One day I received a call from this girl's mother claiming that my daughter punched her daughter. I didn't believe it because my daughter was never the violent type. If she did punch this girl she had a good reason for doing so. I tracked my daughter down to another friends house and called her. I asked her if she had punched Debra. She slowly and cautiously told me she did. "GOOD SHOW!!" I told her! I have never been more proud.
Even today my daughter tells me that she was afraid I would be angry. After she told me why she punched this girl I was even more proud.
1 person likes this
@morgoodie (2645)
• United States
13 Jun 18
It is a shame that sometimes the only way bullies learn is through violence. I can understand how your daughter would have been scared to tell you. One never knows how a parent is going to react when you tell them something like that. I am glad that she stood up for herself even if she did have to punch the girl.
1 person likes this
@LovingMyBabies (85288)
• Valdosta, Georgia
12 Jun 18
My daughter has gone through something similar with a boy she liked in our old neighborhood and a "friend". The girl liked the boy and would say anything to get on his good side, especially when my daughter and the boy broke up. I told my daughter the same thing that this is going to happen but I also told the girl she isn't allowed to spend time with my daughter if she's going to be mean to her.

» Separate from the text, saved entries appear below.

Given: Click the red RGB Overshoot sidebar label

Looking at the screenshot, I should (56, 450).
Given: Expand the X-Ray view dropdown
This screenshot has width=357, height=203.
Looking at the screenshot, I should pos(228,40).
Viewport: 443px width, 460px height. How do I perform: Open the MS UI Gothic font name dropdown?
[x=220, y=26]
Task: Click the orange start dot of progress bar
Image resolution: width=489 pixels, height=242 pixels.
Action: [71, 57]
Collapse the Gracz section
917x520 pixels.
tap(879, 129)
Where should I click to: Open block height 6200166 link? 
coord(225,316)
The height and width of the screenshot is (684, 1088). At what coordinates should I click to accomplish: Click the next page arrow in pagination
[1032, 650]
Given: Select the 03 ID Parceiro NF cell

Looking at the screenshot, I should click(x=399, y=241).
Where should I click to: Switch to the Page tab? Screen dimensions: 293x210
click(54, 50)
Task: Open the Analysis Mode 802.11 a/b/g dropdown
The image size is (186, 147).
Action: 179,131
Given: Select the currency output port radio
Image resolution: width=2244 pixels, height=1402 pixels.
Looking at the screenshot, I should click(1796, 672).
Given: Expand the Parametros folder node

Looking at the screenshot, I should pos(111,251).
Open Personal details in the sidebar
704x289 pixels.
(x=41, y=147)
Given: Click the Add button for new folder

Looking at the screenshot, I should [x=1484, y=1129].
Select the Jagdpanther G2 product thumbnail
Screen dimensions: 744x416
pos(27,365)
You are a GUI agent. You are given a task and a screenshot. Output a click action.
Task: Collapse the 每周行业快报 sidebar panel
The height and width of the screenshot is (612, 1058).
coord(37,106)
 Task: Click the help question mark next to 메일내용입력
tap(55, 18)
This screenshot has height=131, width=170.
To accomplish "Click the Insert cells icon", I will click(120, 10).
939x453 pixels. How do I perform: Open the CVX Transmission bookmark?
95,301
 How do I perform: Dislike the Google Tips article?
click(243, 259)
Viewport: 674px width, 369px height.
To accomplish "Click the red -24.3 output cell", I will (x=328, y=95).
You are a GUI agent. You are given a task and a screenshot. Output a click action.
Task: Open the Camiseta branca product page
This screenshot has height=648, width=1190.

It's very heart breaking to see that and it was just as hard for me seeing my daughter's heart broken too. =(
1 person likes this
@morgoodie (2645)
• United States
13 Jun 18
This boy supposedly likes my daughter's friend even though they only know each other through group chat as they go to different schools. My daughter isn't old enough to date which I have told her many times that this boy or any boy is just her friend and nothing more. If he doesn't want to be around her then he should tell my daughter instead of continuing to hang out with her at school and talk to her on Messenger. Her feelings she has are all so new to her and it can be a confusing time, so I just want her to know that she doesn't have to take this treatment from people especially someone who claims to be your friend.